Preterm infants and children with craniofacial pathology or genetic syndromes are at an increased risk of developing atypical AN.
Avoidant/restrictive food intake disorder
ARFIDs are characterized by altered eating or nutritional habits with resultant unmet nutritional and energy requirements, as well as impaired growth and development. This condition is associated with significant weight loss, nutritional deficits, supplementary oral and parenteral feeding requirements, and psychosocial dysfunction.
The main clinical features of ARFIDs include food limitation from an apparent disinterest in food, avoiding food items due to their color, shape, or packaging, and avoiding food due to phobic-type symptoms, such as post-choking episodes.
ARFIDs usually develop in early childhood and peak at two to six years of age. The prevalence estimates among school-aged and older children are 14% to 50% and 7% to 27%, respectively.
The most commonly observed symptoms include reduced portion size, avoidance of particular food items, history of early satiety, and nausea. ARFID patients usually suffer from generalized anxiety, OCD, or autism-spectrum diseases.
ARFIDs usually, but not always, present with low body weight. This condition may also lead to the inability to self-feed, with resultant weight gain difficulties and retarded growth.
The most effective management approaches include family-based therapies, cognitive-behavioral treatment, and food chaining. Psychopharmacological treatments such as selective serotonin reuptake inhibitors (SSRIs) have also been used with limited success.
Nutritional interventions, which initially involve increasing the intake of food preferred by the child, followed by oral nutritional supplementation (ONS), can restore nutritional deficiencies. In unresponsive cases, patients must be referred to artificial nutritional care centers to provide combined enteral and parenteral nutrition to the child under neuropsychiatrist and pediatrician care.
Conclusions
EADs can considerably impair the growth and development of children; therefore, these conditions must be identified and treated as early as possible. Warning signs for EADs include the consumption of only particular food by the child, the majority of caloric intake is from liquids, the child getting easily distracted during meals, the child eating food items hidden in other foods, and meals lasting for more than 30 minutes.
Excessive concerns over body shape and weight, reduced total food consumption or intake of particular food items, verbal concerns of an increase in weight, compulsive exercises with increased anxiety of inability to accomplish tasks, and feeling shame/guilt during meals may also indicate a potential EAD.

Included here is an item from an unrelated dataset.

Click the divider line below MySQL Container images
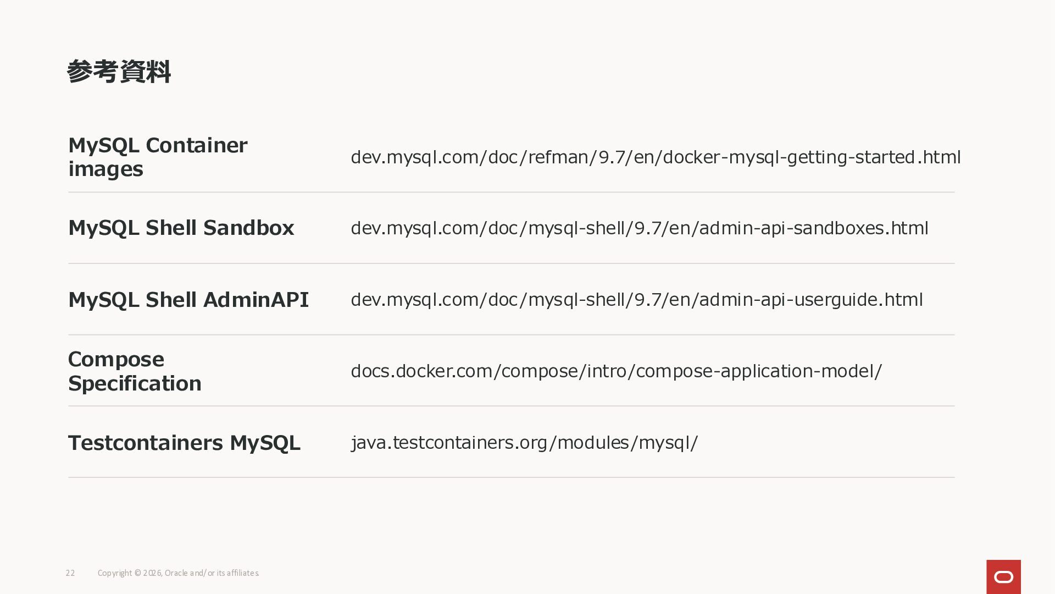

ARFIDs and atypical AN could present with an insidious onset during early childhood. As a result, these conditions may go undiagnosed and lead to severe malnutrition and psychosocial impairments with time, and coupled with psychiatric illnesses that may require multidisciplinary treatment. Management may include pediatricians, gastroenterologists, nutritionists, neuropsychiatrists, and speech therapists.
Differential diagnoses include gastroesophageal reflux diseases, food allergies, swallowing difficulties, and malabsorption-associated disorders such as cystic fibrosis, celiac disease, and inflammatory bowel disease (IBD). Regular check-ups must incorporate detailed dietary history taking and screening for feeding difficulties, low body weight, impairments in growth and development, and psychosocial dysfunction, including clinical assessments for nutritional disorders such as scurvy and Beriberi.
Parent and child education to increase EAD awareness is also critical in the effective management of these conditions.